Data for processing
=-=-=
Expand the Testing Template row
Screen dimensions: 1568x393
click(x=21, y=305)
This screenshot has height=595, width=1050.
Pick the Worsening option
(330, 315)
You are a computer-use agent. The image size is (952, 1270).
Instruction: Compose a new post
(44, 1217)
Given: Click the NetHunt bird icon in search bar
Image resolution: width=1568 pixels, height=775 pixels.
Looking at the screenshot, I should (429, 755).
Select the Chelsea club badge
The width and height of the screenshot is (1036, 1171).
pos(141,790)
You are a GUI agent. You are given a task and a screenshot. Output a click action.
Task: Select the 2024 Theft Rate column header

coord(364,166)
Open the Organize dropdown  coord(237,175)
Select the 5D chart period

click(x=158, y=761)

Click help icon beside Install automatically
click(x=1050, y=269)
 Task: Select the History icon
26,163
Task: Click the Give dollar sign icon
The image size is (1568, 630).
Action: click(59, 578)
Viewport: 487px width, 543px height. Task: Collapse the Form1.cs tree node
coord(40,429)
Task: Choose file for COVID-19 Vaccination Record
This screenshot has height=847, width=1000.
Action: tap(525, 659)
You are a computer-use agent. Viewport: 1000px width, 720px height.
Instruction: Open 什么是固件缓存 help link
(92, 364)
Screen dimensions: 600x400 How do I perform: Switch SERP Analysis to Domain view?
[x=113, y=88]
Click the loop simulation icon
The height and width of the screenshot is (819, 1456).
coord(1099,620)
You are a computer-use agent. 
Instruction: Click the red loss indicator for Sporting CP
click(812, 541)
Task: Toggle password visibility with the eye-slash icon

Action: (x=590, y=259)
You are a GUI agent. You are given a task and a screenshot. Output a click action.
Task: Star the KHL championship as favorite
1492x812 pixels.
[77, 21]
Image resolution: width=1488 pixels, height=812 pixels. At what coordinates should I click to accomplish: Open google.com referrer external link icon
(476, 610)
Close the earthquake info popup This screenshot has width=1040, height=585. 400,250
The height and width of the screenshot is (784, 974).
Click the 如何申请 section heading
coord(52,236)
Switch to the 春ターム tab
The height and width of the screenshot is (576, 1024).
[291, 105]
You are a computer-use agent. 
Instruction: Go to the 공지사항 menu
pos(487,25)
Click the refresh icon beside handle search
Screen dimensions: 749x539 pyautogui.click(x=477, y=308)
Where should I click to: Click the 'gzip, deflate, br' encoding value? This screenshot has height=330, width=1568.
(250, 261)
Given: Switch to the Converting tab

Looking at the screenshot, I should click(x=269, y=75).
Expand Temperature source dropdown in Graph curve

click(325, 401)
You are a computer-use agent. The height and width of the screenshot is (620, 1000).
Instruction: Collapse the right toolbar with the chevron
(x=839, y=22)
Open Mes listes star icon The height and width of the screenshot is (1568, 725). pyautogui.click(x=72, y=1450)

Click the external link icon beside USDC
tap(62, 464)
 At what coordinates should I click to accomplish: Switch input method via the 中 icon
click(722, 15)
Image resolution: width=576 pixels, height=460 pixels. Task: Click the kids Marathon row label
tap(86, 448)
=-=-=
The problem
Each record has to be given again exactly as written.

Answer below
Expand the Testing Template row
Screen dimensions: 1568x393
click(x=21, y=305)
This screenshot has height=595, width=1050.
Pick the Worsening option
(330, 315)
You are a computer-use agent. The image size is (952, 1270).
Instruction: Compose a new post
(44, 1217)
Given: Click the NetHunt bird icon in search bar
Image resolution: width=1568 pixels, height=775 pixels.
Looking at the screenshot, I should (429, 755).
Select the Chelsea club badge
The width and height of the screenshot is (1036, 1171).
pos(141,790)
You are a GUI agent. You are given a task and a screenshot. Output a click action.
Task: Select the 2024 Theft Rate column header

coord(364,166)
Open the Organize dropdown  coord(237,175)
Select the 5D chart period

click(x=158, y=761)

Click help icon beside Install automatically
click(x=1050, y=269)
 Task: Select the History icon
26,163
Task: Click the Give dollar sign icon
The image size is (1568, 630).
Action: click(59, 578)
Viewport: 487px width, 543px height. Task: Collapse the Form1.cs tree node
coord(40,429)
Task: Choose file for COVID-19 Vaccination Record
This screenshot has height=847, width=1000.
Action: tap(525, 659)
You are a computer-use agent. Viewport: 1000px width, 720px height.
Instruction: Open 什么是固件缓存 help link
(92, 364)
Screen dimensions: 600x400 How do I perform: Switch SERP Analysis to Domain view?
[x=113, y=88]
Click the loop simulation icon
The height and width of the screenshot is (819, 1456).
coord(1099,620)
You are a computer-use agent. 
Instruction: Click the red loss indicator for Sporting CP
click(812, 541)
Task: Toggle password visibility with the eye-slash icon

Action: (x=590, y=259)
You are a GUI agent. You are given a task and a screenshot. Output a click action.
Task: Star the KHL championship as favorite
1492x812 pixels.
[77, 21]
Image resolution: width=1488 pixels, height=812 pixels. At what coordinates should I click to accomplish: Open google.com referrer external link icon
(476, 610)
Close the earthquake info popup This screenshot has width=1040, height=585. 400,250
The height and width of the screenshot is (784, 974).
Click the 如何申请 section heading
coord(52,236)
Switch to the 春ターム tab
The height and width of the screenshot is (576, 1024).
[291, 105]
You are a computer-use agent. 
Instruction: Go to the 공지사항 menu
pos(487,25)
Click the refresh icon beside handle search
Screen dimensions: 749x539 pyautogui.click(x=477, y=308)
Where should I click to: Click the 'gzip, deflate, br' encoding value? This screenshot has height=330, width=1568.
(250, 261)
Given: Switch to the Converting tab

Looking at the screenshot, I should click(x=269, y=75).
Expand Temperature source dropdown in Graph curve

click(325, 401)
You are a computer-use agent. The height and width of the screenshot is (620, 1000).
Instruction: Collapse the right toolbar with the chevron
(x=839, y=22)
Open Mes listes star icon The height and width of the screenshot is (1568, 725). pyautogui.click(x=72, y=1450)

Click the external link icon beside USDC
tap(62, 464)
 At what coordinates should I click to accomplish: Switch input method via the 中 icon
click(722, 15)
Image resolution: width=576 pixels, height=460 pixels. Task: Click the kids Marathon row label
tap(86, 448)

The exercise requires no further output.